Partie 1

55 16 21
                                    

Région centro-européenne, 2208.

J'ai toujours su que j'étais un monstre.


C'est une pensée qui me hante depuis des années. Le genre de révélation que vous ne pouvez dévoiler à personne. Encore moins à vos proches. Une constatation qui vous consume tous les jours, toutes les heures, sans vous laisser un instant de répit. Avec le temps, j'ai appris à faire abstraction de ce que cela implique.


Je me contente de suivre le mouvement et d'être celle qu'on attend que je sois. Je me rends compte de ma chance. Je ne l'oublie pas.
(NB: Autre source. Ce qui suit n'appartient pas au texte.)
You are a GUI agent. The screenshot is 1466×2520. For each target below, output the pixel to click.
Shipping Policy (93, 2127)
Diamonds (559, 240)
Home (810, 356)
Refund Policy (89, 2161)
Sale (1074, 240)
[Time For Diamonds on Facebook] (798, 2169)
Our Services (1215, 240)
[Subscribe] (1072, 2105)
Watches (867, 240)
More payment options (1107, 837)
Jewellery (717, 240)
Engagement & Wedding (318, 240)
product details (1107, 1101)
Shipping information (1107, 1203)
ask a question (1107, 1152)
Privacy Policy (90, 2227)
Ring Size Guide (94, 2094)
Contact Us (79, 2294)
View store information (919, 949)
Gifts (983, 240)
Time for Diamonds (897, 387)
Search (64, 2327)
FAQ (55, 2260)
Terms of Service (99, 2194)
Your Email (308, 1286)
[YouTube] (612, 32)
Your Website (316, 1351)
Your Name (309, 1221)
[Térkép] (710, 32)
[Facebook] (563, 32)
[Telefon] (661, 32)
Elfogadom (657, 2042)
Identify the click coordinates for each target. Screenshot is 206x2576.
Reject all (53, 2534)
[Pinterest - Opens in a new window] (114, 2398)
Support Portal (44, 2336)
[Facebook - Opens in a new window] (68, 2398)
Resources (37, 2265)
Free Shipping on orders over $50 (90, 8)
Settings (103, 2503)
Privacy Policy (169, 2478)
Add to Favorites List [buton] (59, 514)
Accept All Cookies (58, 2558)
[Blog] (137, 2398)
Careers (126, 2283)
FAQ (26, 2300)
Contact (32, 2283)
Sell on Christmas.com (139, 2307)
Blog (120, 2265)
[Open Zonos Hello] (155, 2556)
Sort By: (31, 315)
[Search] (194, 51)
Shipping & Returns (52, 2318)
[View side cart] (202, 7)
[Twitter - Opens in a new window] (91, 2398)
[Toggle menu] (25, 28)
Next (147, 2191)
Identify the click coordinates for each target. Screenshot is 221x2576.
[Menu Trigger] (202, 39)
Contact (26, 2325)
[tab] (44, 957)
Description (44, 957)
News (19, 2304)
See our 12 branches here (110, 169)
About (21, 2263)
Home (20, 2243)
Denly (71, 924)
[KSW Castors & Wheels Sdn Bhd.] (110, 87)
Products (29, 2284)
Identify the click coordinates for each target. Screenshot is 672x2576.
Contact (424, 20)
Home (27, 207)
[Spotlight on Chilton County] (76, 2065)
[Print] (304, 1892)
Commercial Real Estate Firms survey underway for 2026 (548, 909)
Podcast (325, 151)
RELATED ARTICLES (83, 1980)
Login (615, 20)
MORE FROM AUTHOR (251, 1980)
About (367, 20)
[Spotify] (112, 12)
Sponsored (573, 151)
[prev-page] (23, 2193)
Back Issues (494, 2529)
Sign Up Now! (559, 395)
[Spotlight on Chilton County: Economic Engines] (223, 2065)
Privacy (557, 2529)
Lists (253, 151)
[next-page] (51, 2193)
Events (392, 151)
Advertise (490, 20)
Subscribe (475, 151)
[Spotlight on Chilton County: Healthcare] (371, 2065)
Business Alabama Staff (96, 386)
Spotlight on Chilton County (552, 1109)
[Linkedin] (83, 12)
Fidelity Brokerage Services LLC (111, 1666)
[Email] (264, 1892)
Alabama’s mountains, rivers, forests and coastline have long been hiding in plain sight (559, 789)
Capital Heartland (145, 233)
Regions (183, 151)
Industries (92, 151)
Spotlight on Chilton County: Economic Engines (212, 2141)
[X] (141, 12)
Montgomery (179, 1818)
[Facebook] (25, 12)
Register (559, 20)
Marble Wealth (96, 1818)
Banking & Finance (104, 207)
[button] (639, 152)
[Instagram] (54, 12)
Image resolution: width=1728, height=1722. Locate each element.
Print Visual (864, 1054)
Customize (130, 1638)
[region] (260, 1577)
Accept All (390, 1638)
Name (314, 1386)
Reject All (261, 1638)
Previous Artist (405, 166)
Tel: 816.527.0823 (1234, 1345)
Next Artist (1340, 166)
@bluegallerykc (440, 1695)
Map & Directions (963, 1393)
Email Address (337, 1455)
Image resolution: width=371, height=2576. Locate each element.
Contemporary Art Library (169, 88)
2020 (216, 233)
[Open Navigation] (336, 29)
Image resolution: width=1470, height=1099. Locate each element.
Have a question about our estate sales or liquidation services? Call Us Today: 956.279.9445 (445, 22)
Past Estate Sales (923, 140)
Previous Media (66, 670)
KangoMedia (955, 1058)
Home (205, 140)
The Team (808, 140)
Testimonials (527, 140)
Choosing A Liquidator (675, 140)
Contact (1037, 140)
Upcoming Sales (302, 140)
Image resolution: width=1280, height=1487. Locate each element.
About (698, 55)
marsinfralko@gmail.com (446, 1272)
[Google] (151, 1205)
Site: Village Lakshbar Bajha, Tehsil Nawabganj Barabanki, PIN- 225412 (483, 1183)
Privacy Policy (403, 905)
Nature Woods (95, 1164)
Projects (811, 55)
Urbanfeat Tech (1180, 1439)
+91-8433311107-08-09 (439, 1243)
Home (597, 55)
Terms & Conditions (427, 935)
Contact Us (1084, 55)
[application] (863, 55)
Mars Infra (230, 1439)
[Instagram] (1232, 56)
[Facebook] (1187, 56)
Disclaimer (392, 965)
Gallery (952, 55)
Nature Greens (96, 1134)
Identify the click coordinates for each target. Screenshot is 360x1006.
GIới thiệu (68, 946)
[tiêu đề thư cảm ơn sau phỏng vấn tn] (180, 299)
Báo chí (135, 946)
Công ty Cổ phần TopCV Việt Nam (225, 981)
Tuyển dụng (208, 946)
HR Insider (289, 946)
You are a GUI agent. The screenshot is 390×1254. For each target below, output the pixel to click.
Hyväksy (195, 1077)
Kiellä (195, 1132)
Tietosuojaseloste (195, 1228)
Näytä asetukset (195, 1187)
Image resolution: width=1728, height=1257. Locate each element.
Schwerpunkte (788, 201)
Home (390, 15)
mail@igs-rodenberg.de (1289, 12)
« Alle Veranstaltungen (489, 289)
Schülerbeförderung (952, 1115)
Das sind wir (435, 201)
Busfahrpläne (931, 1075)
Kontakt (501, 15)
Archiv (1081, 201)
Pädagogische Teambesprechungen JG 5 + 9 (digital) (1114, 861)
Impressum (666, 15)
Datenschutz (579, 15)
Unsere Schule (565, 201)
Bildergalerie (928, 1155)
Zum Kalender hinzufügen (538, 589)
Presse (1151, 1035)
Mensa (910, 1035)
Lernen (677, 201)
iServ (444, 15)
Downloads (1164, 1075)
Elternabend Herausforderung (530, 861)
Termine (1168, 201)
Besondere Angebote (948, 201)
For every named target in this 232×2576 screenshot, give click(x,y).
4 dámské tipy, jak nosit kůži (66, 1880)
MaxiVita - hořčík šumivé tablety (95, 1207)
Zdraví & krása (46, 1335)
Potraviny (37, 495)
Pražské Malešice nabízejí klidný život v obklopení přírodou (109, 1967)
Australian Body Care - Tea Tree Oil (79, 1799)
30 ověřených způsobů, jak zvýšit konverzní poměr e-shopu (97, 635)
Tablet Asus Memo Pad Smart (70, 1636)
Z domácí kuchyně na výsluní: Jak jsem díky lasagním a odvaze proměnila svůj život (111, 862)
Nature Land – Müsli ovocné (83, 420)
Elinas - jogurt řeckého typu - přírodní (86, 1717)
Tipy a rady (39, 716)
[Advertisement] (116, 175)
La vaccination anti-désir a été notre salut à tous. Parmi nous, personne ne l'ignore, c'est quelque chose de fondamental que nous intégrons dès notre plus jeune âge. Les cours d'Histoire nous présentent sous tous les angles possibles et imaginables les effets dévastateurs de la Dernière Guerre. L'avant. L'après. Tout. Aucun détail ne nous est épargné. C'est pour éveiller notre conscience avant même que le vaccin ne soit pleinement effectif. Pour que nous sachions ce qui importe vraiment.


Avant la mise en circulation du V.A.D, Vaccin Anti-Désir, les Hommes ne répondaient qu'à leurs pulsions. Ils semaient malheur et destruction à travers le globe. Le Laboratoire nous a sauvés. Il a fait de nous des êtres parfaits, voués à la logique, éradiquant crimes et violences.


Au début, la population était réticente. Le Laboratoire s'est battu sans relâche pour faire comprendre les bienfaits de sa création et l'avenir meilleur qu'elle promettait. À force de persuasion, 20% de la population mondiale a été immunisée. Les doses ayant démontré leur efficacité, les hautes sphères des États se sont jointes aux quelques vaccinés. Conscients que c'était là le salut de notre espèce, les gouvernements ont tous adopté l'obligation vaccinale. La gratuité des injections a duré une année entière. Passé ce délai, ceux qui refusaient ou n'avaient pas les moyens de s'y soumettre étaient exclus. Se faire vacciner ou vivre reclus, ils avaient choisi.


À ce jour, 60% de la population terrestre est vaccinée. Les écarts se sont creusés. Nous ne nous mélangeons plus aux « défaillants ». Chaque ville, chaque pays est pollué par ces gens-là. Ils n'entrent jamais en contact avec nous, sous peine de sanctions. En les exilant dans des quartiers qui leurs sont dédiés, nous préservons notre société de leur influence et surtout de leurs désirs. Nous espérons qu'ainsi, ils finiront par comprendre où se situe leur intérêt.


Le trajet pour rentrer du lycée suit toujours le même schéma : ma mère étudie les dernières informations du Laboratoire tandis que j'ai le nez plongé dans mes cours. La conduite autonome nous fait passer par la zone défaillante : c'est le chemin le plus rapide pour se rendre à la périphérie de la ville. Comme à chaque fois, une chape de plomb s'abat sur mon estomac. Dégoût, peur, pitié ? Je n'en sais rien. Même avec toute la volonté du monde, je suis incapable de détourner le regard. J'ai l'impression qu'il en va de même pour ma mère. Elle referme toujours son poing, éteignant son écran holographique par la même occasion, et observe l'extérieur.


Sa bouche se tord en un pli sévère, signe de sa répugnance. D'un geste de la main, elle m'indique un point au loin.


– Ces défaillants n'ont vraiment rien d'humain. Regarde-les se battre comme des animaux.